Formasi CPNS 2026 Rampung Akhir Mei: Berapa Kebutuhan PNS? BKN-KemenPANRB Umumkan Tes Digelar Juli

harianfajar
2 jam lalu
Cover Berita

FAJAR, JAKARTA — Harapan jutaan pencari kerja untuk seleksi CPNS 2026 perlahan mulai menemukan titik terang. Pemerintah memang belum mengumumkan jadwal resmi pembukaan seleksi, tetapi sinyal besar mengenai kebutuhan aparatur sipil negara (ASN), penyusunan formasi, hingga kemungkinan jadwal tes mulai terlihat semakin jelas.

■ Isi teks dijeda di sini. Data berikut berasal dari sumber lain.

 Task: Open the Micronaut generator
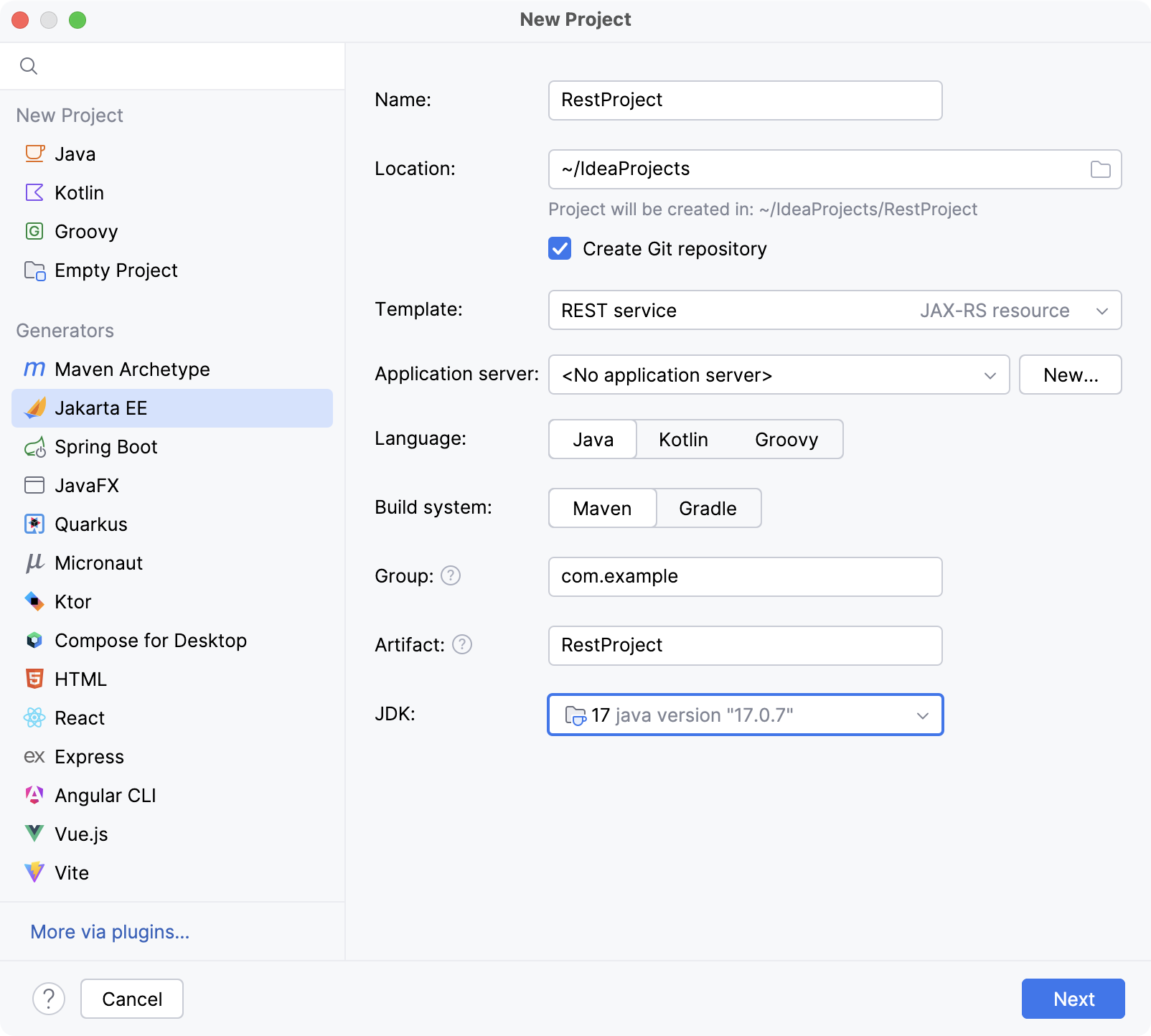98,562
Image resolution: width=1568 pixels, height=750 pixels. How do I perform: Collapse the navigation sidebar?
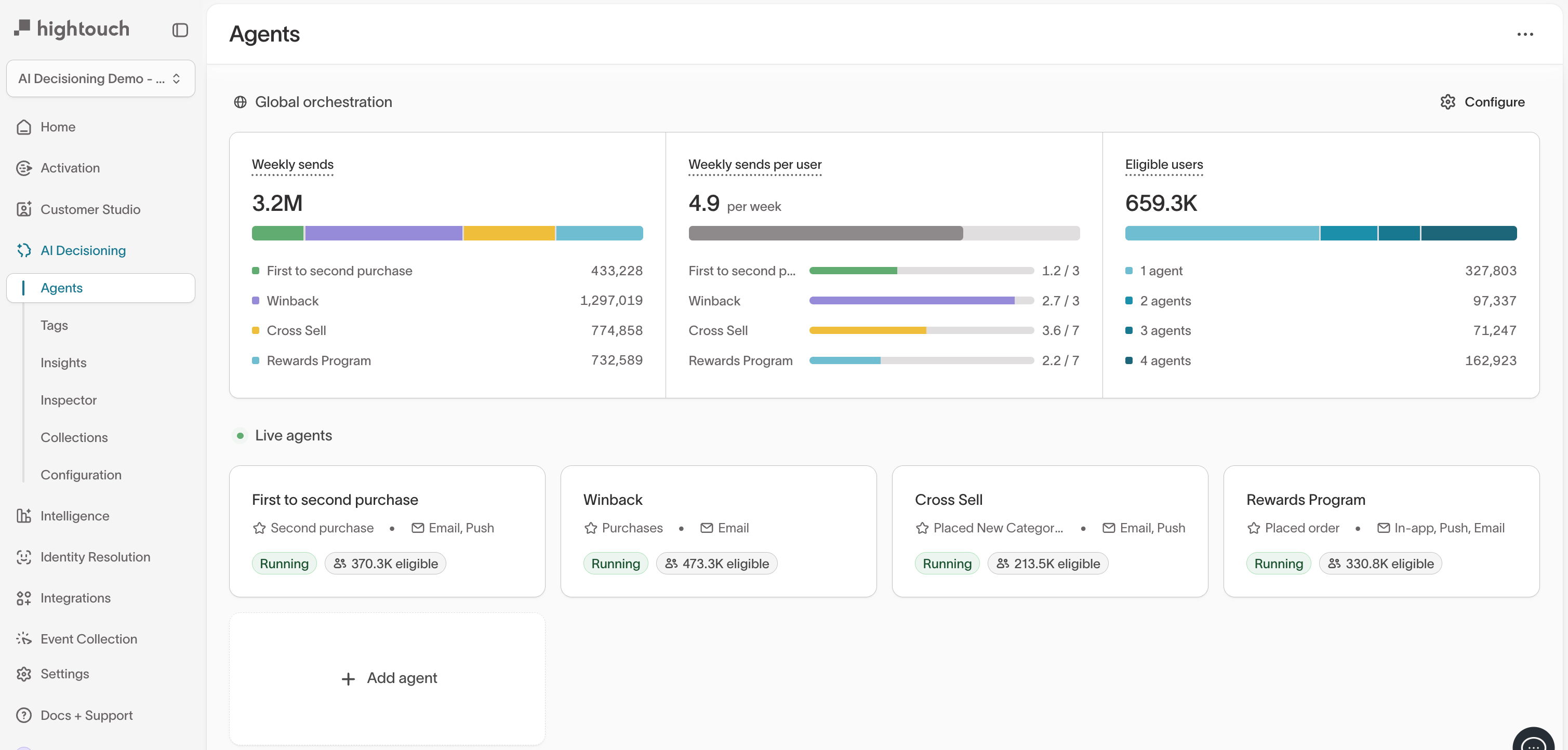tap(180, 30)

Di tengah tingginya antusiasme fresh graduate dan para pemburu pekerjaan stabil di sektor pemerintahan, satu pertanyaan kini terus berulang: kapan seleksi CPNS 2026 benar-benar dibuka?

Pemerintah sendiri belum memberikan tanggal pasti. Namun sejumlah pernyataan dari Badan Kepegawaian Negara dan Kementerian Pendayagunaan Aparatur Negara dan Reformasi Birokrasi mulai memberi gambaran arah proses rekrutmen tahun ini.

Salah satu sinyal paling kuat datang dari Plt Direktur Perencanaan Kebutuhan ASN BKN, Muhammad Ridwan, dalam program “BKN Menyapa ASN Series ke-26” di kanal YouTube #ASNPelayanPublik.

Ia menjelaskan bahwa penyusunan kebutuhan formasi untuk masing-masing instansi diperkirakan rampung pada akhir Mei 2026. Setelah itu, tahapan seleksi ASN berpotensi mulai bergerak pada pertengahan tahun.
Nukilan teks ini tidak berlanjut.